Background Briefing: September 29, 2020

 

Trump’s MO of Lying, Cheating and Stealing to Tie up IRS Auditors for Years Until They Give up and Cry Uncle

We begin with continuing fallout from the explosive revelations in The New York Times from two decades of Trump’s taxes which he has fought so hard to keep secret and speak with Pulitzer Prize-winning investigative reporter David Cay Johnston, whose reporting has uncovered loopholes and inequities in the U.S. tax code and he has uncovered so many tax dodges that he has been called the “de facto tax enforcement officer of the United States.” The co-founder of DC Report.org where he has an article “The Times Pulls Back The Covers On The Unrepentant Tax Cheat“, we discuss how Trump learned from his mentor Roy Cohn to “lie, cheat, steal and never ever apologize or concede any fact. Just tie the authorities up for years and make them pour their limited resources into a case so they will give up and cry uncle.” This appears to be the case with the fraudulently-claimed $72.9 million refund that Trump got from the IRS in 2010 which is still under audit and starting in that same year with the Tea Party wave election, the Congress has since cut IRS enforcement by 25% making it easy for rich tax cheats to prosper.

 

Congress’s Gutting of the IRS’s Revenue Collection Capabilities

Then we examine further the gutting of the IRS’s revenue collection with its auditors cut from 14,000 in 2010 to under 9,000 in 2018 and from 8 out of 100 millionaires audited in 2010 to less than 3 out of every 100 millionaires in 2018. Leslie Samuels, an internationally recognized tax lawyer who served as Assistant Secretary of Tax Policy at the U.S. Treasury Department joins us to discuss how there is too much focus on taxes and not enough focus on revenues with the U.S. on track to lose $7.5 trillion in unpaid taxes over the next decade.

 

Ahead of Tonight’s Debate, Will Biden Get Tough While Staying Presidential?

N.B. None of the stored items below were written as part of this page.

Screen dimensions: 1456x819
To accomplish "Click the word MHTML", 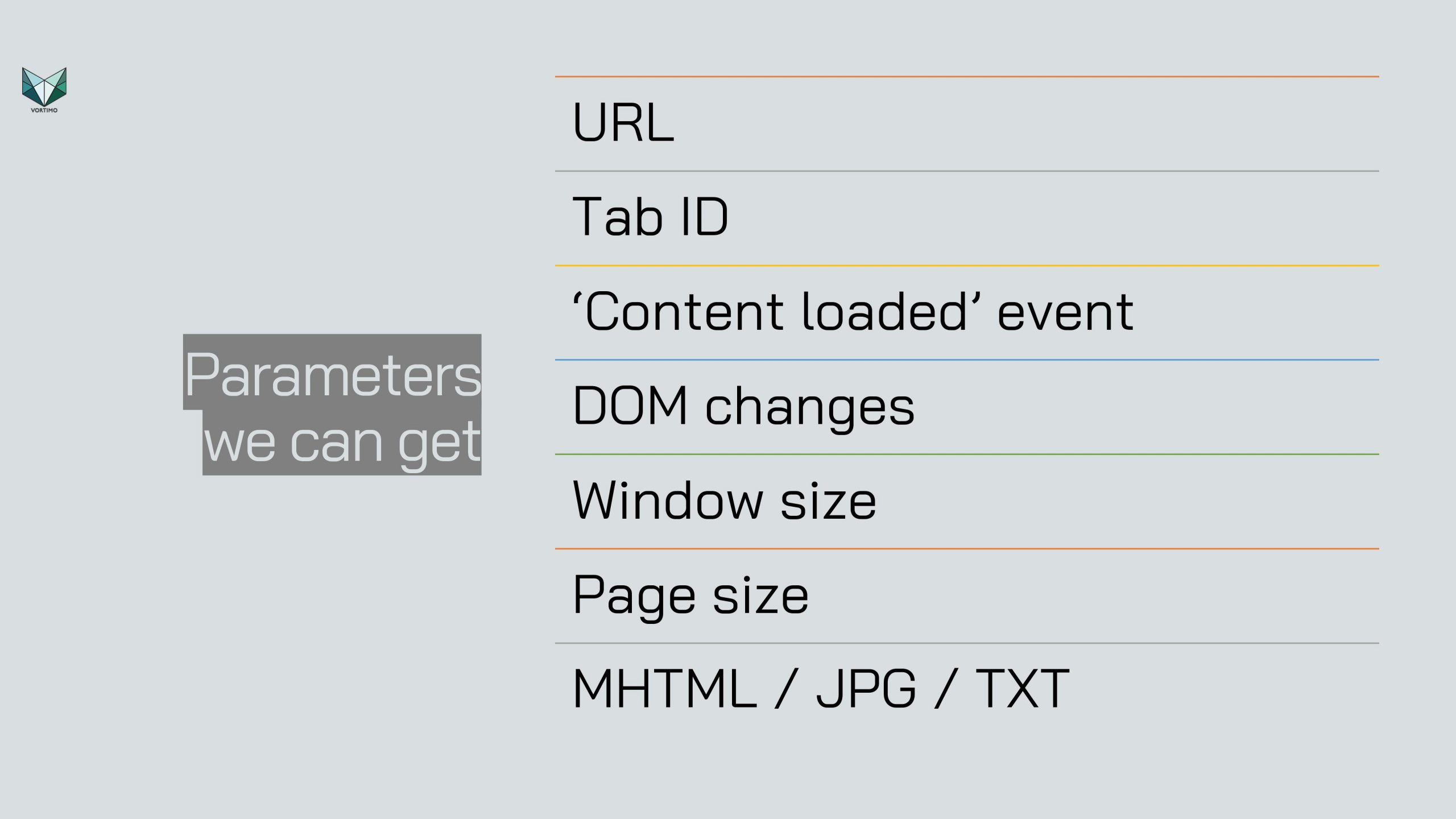I will (x=665, y=689).
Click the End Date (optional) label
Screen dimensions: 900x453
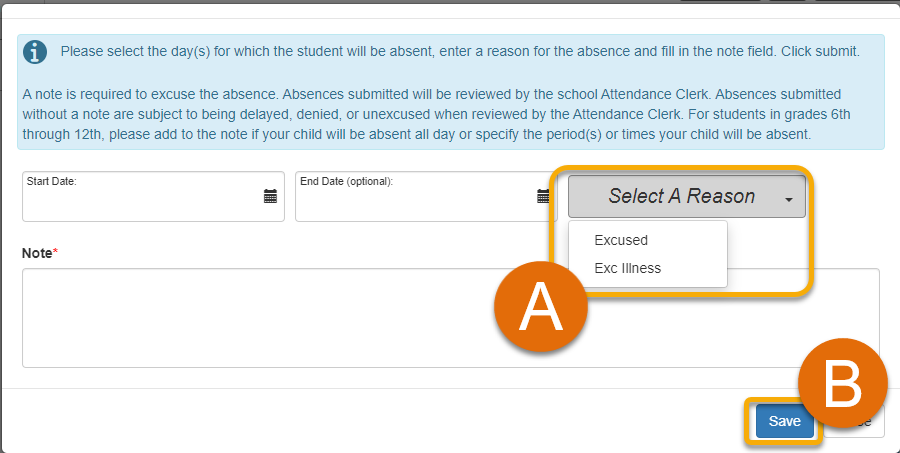[347, 181]
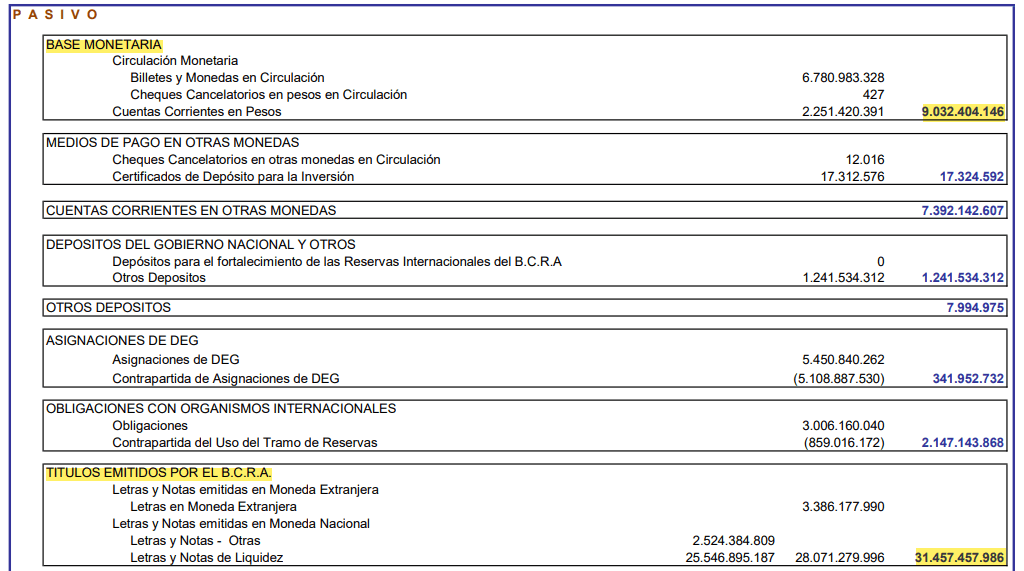
Task: Select Certificados de Depósito para la Inversión
Action: point(233,177)
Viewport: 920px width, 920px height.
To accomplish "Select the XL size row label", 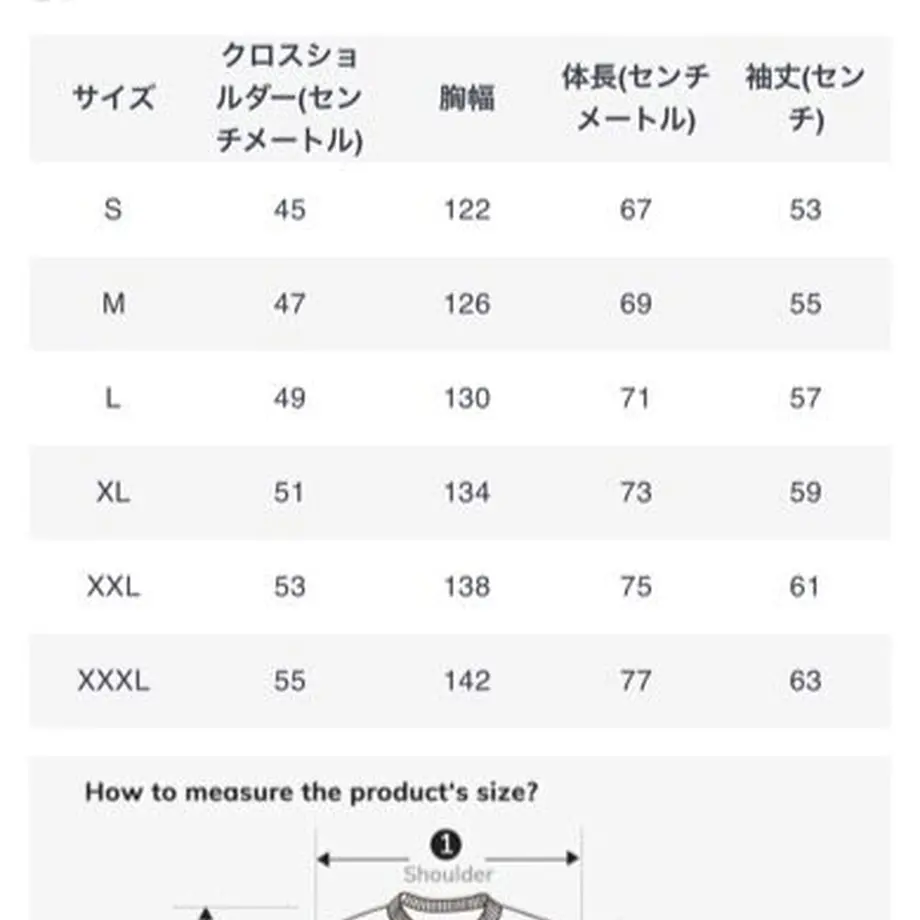I will pyautogui.click(x=113, y=492).
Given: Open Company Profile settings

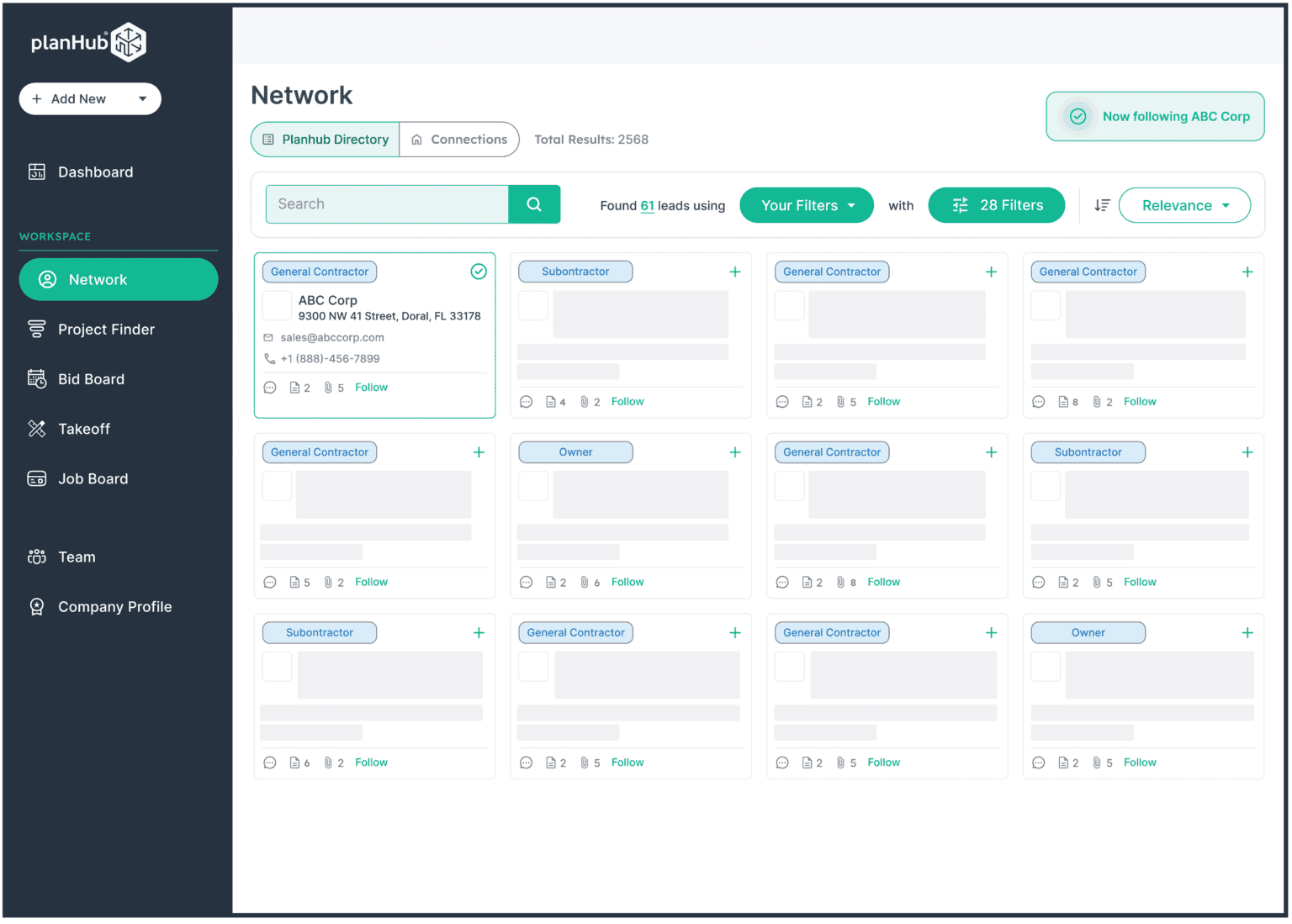Looking at the screenshot, I should point(114,606).
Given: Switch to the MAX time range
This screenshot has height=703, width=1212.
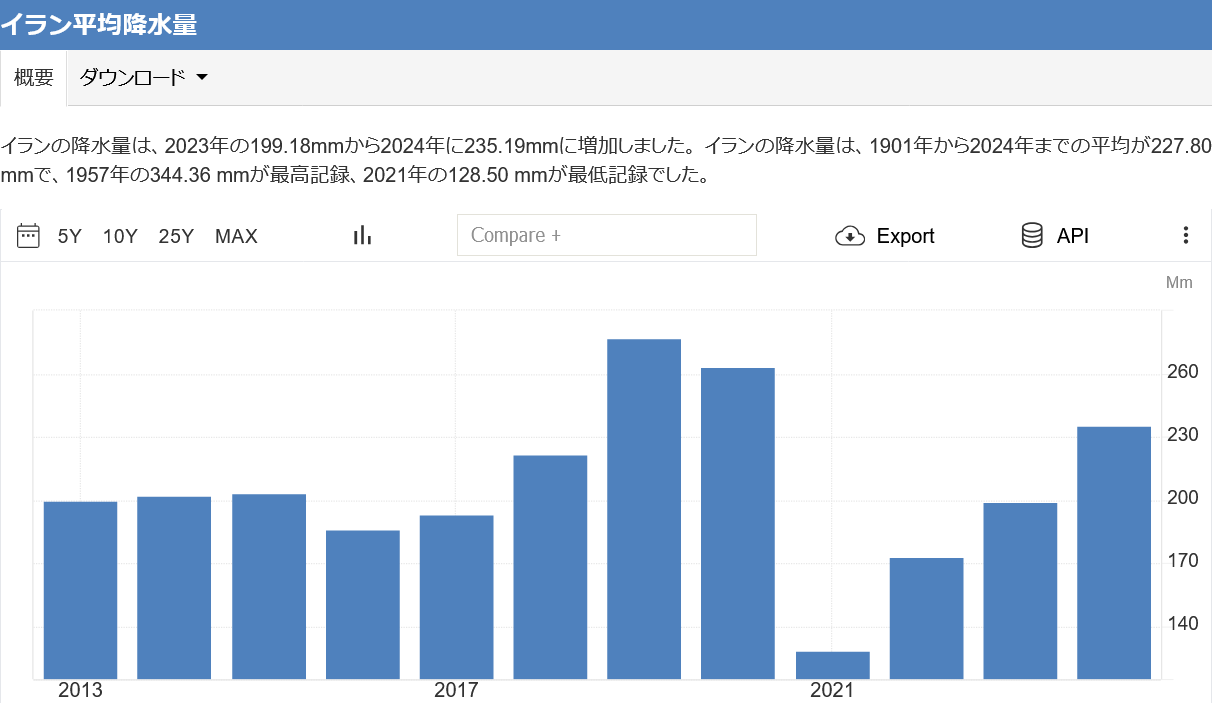Looking at the screenshot, I should (x=236, y=237).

Then finally, just ahead of the first presidential debate between President Trump and former Vice President Joe Biden, we speak with an expert on political discourse and presidential rhetoric, Jennifer Mercieca, a professor in the Department of Communications at Texas A&M University whose latest book is Demagogue for President: The Rhetorical Genius of Donald Trump. She joins us to discuss how Biden will be presidential and could get under Trump’s skin by being a lot tougher tonight rather than saying to Trump “man that’s a bunch of malarkey.”